MOSCOW (MRC) -- After years of largely banking on low-cost Russia for growth, OMV is shifting attention towards the Middle East as its chemist chief executive chases his vision of making the Austrian oil and gas group a major supplier of plastics, reported Reuters.

OMV boss Rainer Seele has spent more than 4 billion euros (USD4.5 billion) - 40% of the group’s M&A budget until 2025 - for oil and gas concessions in the region, a 15% stake in Abu Dhabi National Oil Co’s (ADNOC) refining business and a to-be-formed trading joint venture with ADNOC and Italy’s Eni.

"We want to have a fully integrated business model in Abu Dhabi - from the well via the refinery and the petrochemicals all the way to marketing and trade in international markets," the chief of Austria’s second-largest listed company told shareholders last month.

OMV traditionally earns its money from producing, distributing and refining oil and gas in Europe. A focus on low-cost oil and gas fields in Russia - a source of investor concern due to US and EU sanctions - helped the group get back on its feet financially in recent years and become one of the best cash-flow generators in the sector.

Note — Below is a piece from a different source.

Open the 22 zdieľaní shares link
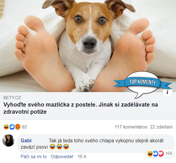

After fixing a price this month for the purchase of Siberian gas assets from Gazprom, OMV has largely achieved its Russian expansion plans.

The Russia-led Nord Stream 2 gas pipeline, of which OMV is a financing partner, could face delays. However, OMV’s downside risks are limited to the 950 million euros it has committed, of which it has paid 644 million euros so far.

"This is already captured by its discounted valuation relative to its peers," analysts at Berenberg said in a note.

Seele’s new, Middle East-focused strategy stems from a shift in the environment surrounding OMV’s business model, with challenges created by the politically promoted rise of renewable energy and increased use of electric vehicles.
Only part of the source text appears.